Robin Soderling (N.4) s'est qualifié pour les huitièmes de finale du Masters 1000 de Paris en matant Gilles Simon en 1h03 et en deux sets (6-4, 6-0) ce mercredi. Le Suédois n'a jamais vraiment tremblé contre le Français pourtant soutenu par le public parisien. Il rencontrera jeudi le Suisse Stanislas Wawrinka. Il n'y a plus que deux Français encore en lice: Gaël Monfils et Michael Llodra.

Pour ce dernier match du deuxième tour contre Robin Soderling, le colosse scandinave (1,93 m pour 87 kg), les données étaient simples pour Gilles Simon. Le Français devait installer l’échange en déplaçant au maximum cette grande carcasse qui n’aime rien tant que dézinguer ses adversaires du fond du court. Le vers Suédois déteste en revanche être agressé, débordé, contraint de courir droite-gauche puis vers le filet pour ramasser des amorties. Surtout pour Simon, ne pas trop reculer et varier un maximum ses coups de manière à ne pas offrir à son rival de quoi s’appuyer sur la même balle deux fois de suite. Parce que quand il s’agit de cogner, Soderling sait faire. Capable de bien évoluer sur toutes les surfaces grâce à son service surpuissant, le double finaliste de Roland-Garros s’évertue à faire plier ses adversaires à coup de parpaings distribués autant côté revers qu’en coup droit.

Supporter par le chaud public parisien et observé –en plus de son coach Thierry Tulasne- par Guy Forget et le staff de la Coupe Davis, Simon a plutôt bien entamé les débats. Servant en premier, il faisait ainsi la course en tête dans le premier acte (1-0 puis 2-1). En face, le Suédois tenait également son engagement. Dès que l’occasion se présentait, il en profitait pour martyriser la balle en trouvant parfois des angles extraordinaires. Mais dès que Simon parvenait à bien retourner et à contre-attaquer, il mettait en difficulté Soderling, ratant même une première balle de break à 3-2. C’est pourtant Soderling qui s’emparait le premier de l’engagement adverse en profitant d’un horrible coup droit de Simon à 4-4, 30-40. Il concluait au jeu suivant sur un service gagnant (6-4 en 36 minutes). Le set avait basculé sur très peu de choses mais en défaveur du Niçois. Le match itou.

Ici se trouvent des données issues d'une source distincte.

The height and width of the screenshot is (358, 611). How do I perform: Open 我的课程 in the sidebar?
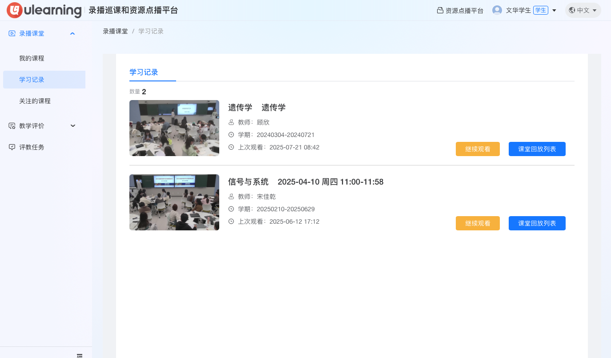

D’entrée de seconde manche, Simon commettait quelques fautes grossières qui lui coûtaient le break (0-1). Le Français subissait de plus en plus les coups de boutoir de son rival, en confiance. Le Suédois se détachait (2-0 puis 3-0 sur un coup droit dans le filet de Gilles Simon, désabusé).Malgré une balle de contre-break, Soderling continuait de sortir l'artillerie lourde et notamment sur ses services. Il se détachait facilement (4-0 puis 5-0). Il concluait finalement la partie sur un énième ace (6-4, 6-0). Simon n'avait jamais vraiment eu son mot à dire. A quelques semaines de la finale de la Coupe Davis, c'est pour le moins inquiétant...

Gilles Simon s'est montré très déçu à l'issue de la rencontre. "Je n'ai pas réussi à passer au dessus de la déception d'un premier set que je maîtrisais. J'ai eu des balles de break au premier set, je suis deux fois à 0-30 et je ne fais rien sur ces balles là. J'avais de quoi passer devant. Finalement, ça fait 4-4 et je me crispe. Je ne sais pas si c'est l'accumulation des matches. J'ai eu la sensation de ne pas profiter des occasions de battre un joueur à ma portée. Je vais finir la saison 40 ou 45e. Ce n'est pas si mal après mon retour de blessure. Battre Djokovic en Coupe Davis ? Pourquoi pas, je sens que je peux battre des grands joueurs. Lui aussi aura la pression. Si je dois joueur Troïcki ou Tipsarevic, ça ne me pose pas de problème. Je me sens prêt".